I recently bought a Colormunki, and it works very good.  Is that extreme to calibrate every week?


----------



## Big Mike (Aug 7, 2013)

Probably not neccesary to do it that often...unless you see it shifting.

I have mine set to remind me every month, but I ignore the warning until I have some important editing to do.


----------



## SCraig (Aug 7, 2013)

That's a lot of extra work.  Unless something changes in the environment that affects the ambient light or you move things around there's no reason to recalibrate that often.  I recalibrate mine every month or two.


----------



## KmH (Aug 7, 2013)

You need to re-calibrate whenever the ambient lighting has changed, and you need to re-calibrate to correct for display aging. Monthly is often recommended.

X-Rite: Display Profiling (FREE for a limited time)


----------



## Buckster (Aug 7, 2013)

I have reminders set up to recalibrate once per month.  If I'm about to do some editing that I would consider very important, then I recalibrate for that session.

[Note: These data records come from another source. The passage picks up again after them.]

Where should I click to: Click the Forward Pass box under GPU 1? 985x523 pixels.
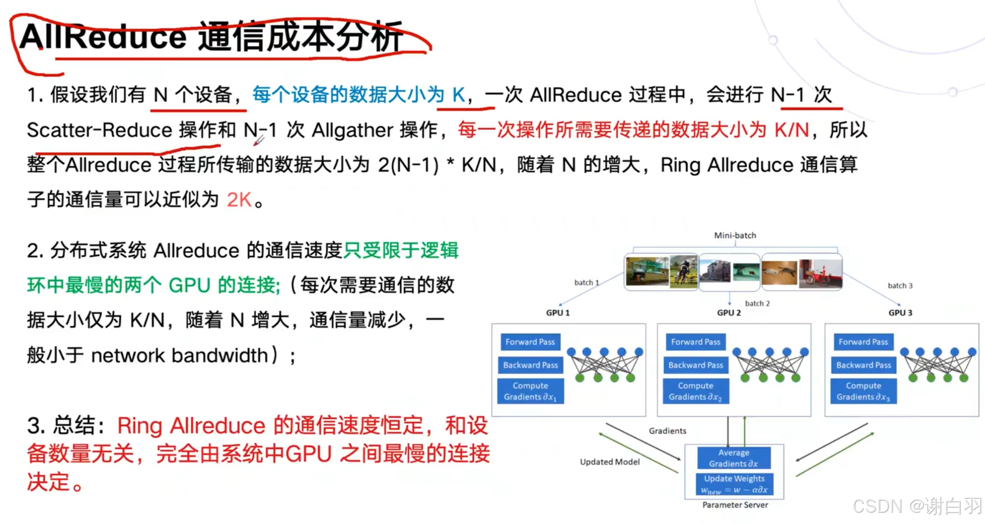click(530, 342)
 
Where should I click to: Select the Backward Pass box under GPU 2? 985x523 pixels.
click(696, 365)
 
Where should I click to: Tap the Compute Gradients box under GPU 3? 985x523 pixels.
click(863, 391)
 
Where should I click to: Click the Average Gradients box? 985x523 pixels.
click(733, 458)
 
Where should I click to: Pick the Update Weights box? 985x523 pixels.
click(734, 484)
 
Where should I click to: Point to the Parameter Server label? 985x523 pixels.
click(735, 505)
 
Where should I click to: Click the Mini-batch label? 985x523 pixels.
click(735, 235)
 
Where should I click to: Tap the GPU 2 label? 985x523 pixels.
click(729, 313)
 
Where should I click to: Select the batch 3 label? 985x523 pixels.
click(900, 285)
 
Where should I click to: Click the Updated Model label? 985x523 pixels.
click(610, 462)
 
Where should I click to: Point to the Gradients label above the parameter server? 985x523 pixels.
click(667, 431)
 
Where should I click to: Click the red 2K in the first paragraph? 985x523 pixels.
click(239, 200)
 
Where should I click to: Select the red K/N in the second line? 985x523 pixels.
click(792, 130)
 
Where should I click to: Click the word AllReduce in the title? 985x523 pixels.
click(103, 37)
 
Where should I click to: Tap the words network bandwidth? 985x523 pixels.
click(179, 356)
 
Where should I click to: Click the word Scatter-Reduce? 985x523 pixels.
click(99, 130)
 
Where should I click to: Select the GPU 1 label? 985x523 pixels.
click(558, 313)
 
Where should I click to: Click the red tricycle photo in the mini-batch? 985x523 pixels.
click(820, 273)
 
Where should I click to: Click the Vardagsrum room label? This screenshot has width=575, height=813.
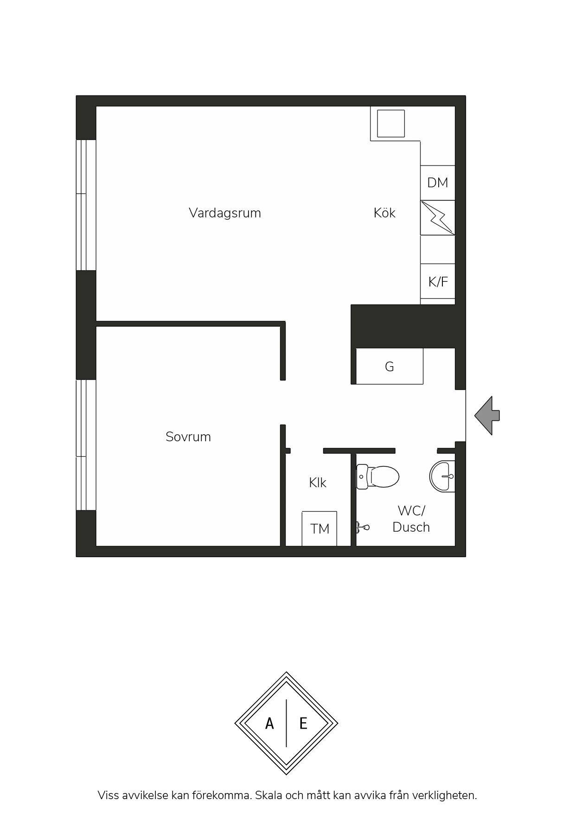225,213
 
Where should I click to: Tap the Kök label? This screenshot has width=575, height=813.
384,213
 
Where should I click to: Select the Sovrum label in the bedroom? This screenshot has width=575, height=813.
188,437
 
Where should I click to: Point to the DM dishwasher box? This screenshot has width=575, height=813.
438,183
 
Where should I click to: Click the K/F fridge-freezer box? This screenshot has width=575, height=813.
438,281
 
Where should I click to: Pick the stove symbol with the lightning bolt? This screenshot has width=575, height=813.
438,218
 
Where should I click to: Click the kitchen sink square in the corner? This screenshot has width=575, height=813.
391,124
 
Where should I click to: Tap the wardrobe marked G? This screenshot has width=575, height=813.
389,366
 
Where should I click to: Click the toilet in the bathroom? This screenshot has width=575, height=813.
377,476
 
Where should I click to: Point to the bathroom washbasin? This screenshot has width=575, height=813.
442,476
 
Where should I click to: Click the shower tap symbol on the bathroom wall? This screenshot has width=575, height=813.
362,527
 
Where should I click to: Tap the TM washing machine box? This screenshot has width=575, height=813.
319,528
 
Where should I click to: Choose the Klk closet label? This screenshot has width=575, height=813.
318,483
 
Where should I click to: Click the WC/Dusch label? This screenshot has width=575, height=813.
411,519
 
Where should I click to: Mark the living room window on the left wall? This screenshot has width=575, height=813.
86,205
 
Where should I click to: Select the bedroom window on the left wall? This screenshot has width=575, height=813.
86,445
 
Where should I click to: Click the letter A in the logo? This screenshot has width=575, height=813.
269,723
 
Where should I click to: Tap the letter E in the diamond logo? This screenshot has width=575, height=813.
303,723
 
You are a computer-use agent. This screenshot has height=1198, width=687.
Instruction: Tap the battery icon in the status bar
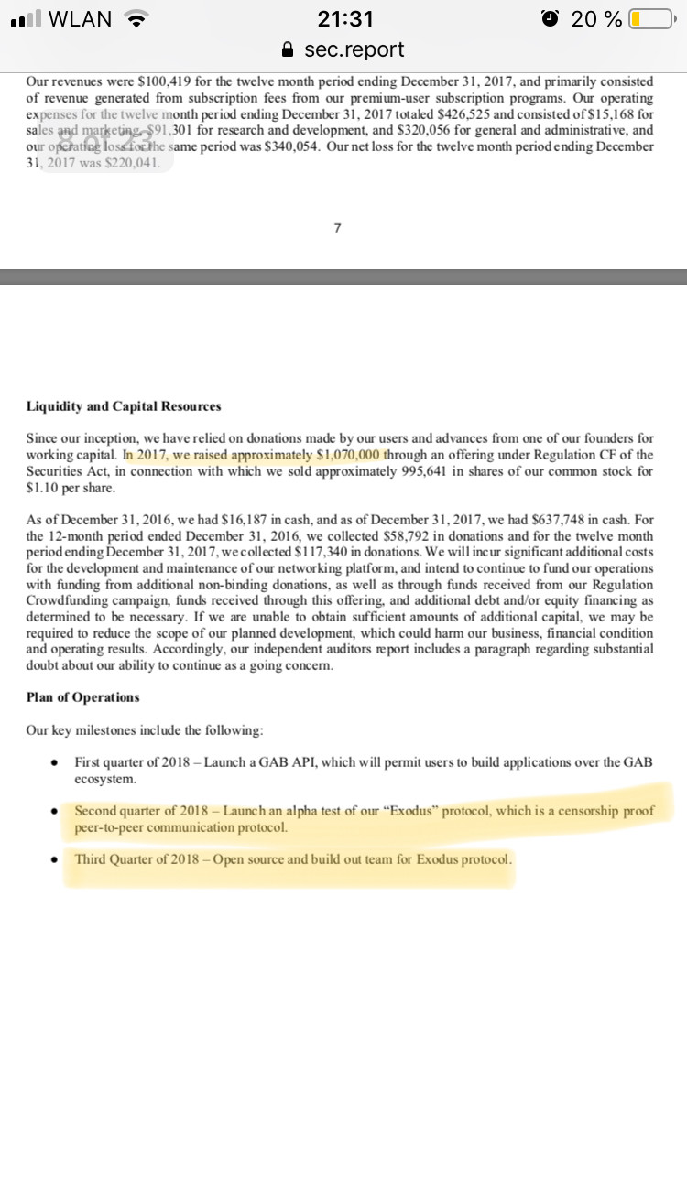pyautogui.click(x=653, y=18)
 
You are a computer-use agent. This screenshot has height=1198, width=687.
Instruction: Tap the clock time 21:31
pyautogui.click(x=344, y=18)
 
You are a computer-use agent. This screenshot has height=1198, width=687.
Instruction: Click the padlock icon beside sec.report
pyautogui.click(x=289, y=49)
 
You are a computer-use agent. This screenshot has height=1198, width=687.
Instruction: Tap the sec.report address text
pyautogui.click(x=354, y=49)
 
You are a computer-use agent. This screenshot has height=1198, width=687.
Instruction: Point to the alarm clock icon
pyautogui.click(x=550, y=18)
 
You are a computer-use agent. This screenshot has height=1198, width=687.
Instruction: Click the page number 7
pyautogui.click(x=337, y=229)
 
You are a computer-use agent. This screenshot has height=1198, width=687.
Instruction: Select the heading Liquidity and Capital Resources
pyautogui.click(x=124, y=406)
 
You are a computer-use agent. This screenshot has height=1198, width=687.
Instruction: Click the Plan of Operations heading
pyautogui.click(x=83, y=697)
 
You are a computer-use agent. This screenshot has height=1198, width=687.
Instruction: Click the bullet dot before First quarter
pyautogui.click(x=56, y=762)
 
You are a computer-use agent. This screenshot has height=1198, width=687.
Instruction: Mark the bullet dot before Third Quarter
pyautogui.click(x=56, y=860)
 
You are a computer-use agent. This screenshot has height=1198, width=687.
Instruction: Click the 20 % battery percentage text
pyautogui.click(x=596, y=18)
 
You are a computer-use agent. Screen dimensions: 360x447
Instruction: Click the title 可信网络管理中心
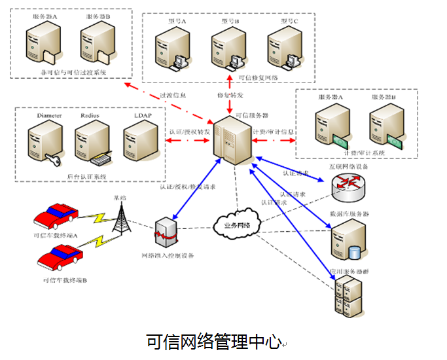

As for the changing of ambient light, the Xrite CMUNDIS ColorMunki Display I use seems to take that into account and adjusts accordingly.  I have it set to reassess and revise its settings based on the ambient light every 5 minutes.  Seems to work just fine.


----------



## tecboy (Aug 8, 2013)

I also have ColorMunki Display.  One minor problem, when I increase the brightness of my laptop and use ColorMunki to calibrate the color and I save the profile, I keep getting this error message,  "Unable to set LUTs. (-87)."  When I reduce the brightness, I don't have that problem.

Doesn't anyone has this issue?


----------



## kathyt (Aug 8, 2013)

I recalibrate once a week or if I am editing at a different time then normal. It only takes me a minute.


----------



## tirediron (Aug 8, 2013)

I'm on the same program as Mike! :er:


----------



## tecboy (Aug 8, 2013)

Just curious, does anyone owns Spyder or other brands?


----------



## paigew (Aug 8, 2013)

I own the spyder4elite and I calibrate monthly


----------



## Trever1t (Aug 8, 2013)

Spyder4Pro and once a month here too.


----------



## kundalini (Aug 8, 2013)

I installed Spyder 2.2 in 2007 and still running with it.  The reminder is set for every month, but is often ignored for a week or two.


----------



## KmH (Aug 8, 2013)

tecboy said:


> Just curious, does anyone owns Spyder or other brands?


X-Rite, by the recommendation of nearly every print lab I have used, and image editing expert whose books I have read.


----------



## tecboy (Aug 8, 2013)

Spyder vs ColorMunki.  I'm not going to debate like Canon vs. Nikon.  To me they are the same.  Of course one has better than another in certain features as well as another better than the one.


----------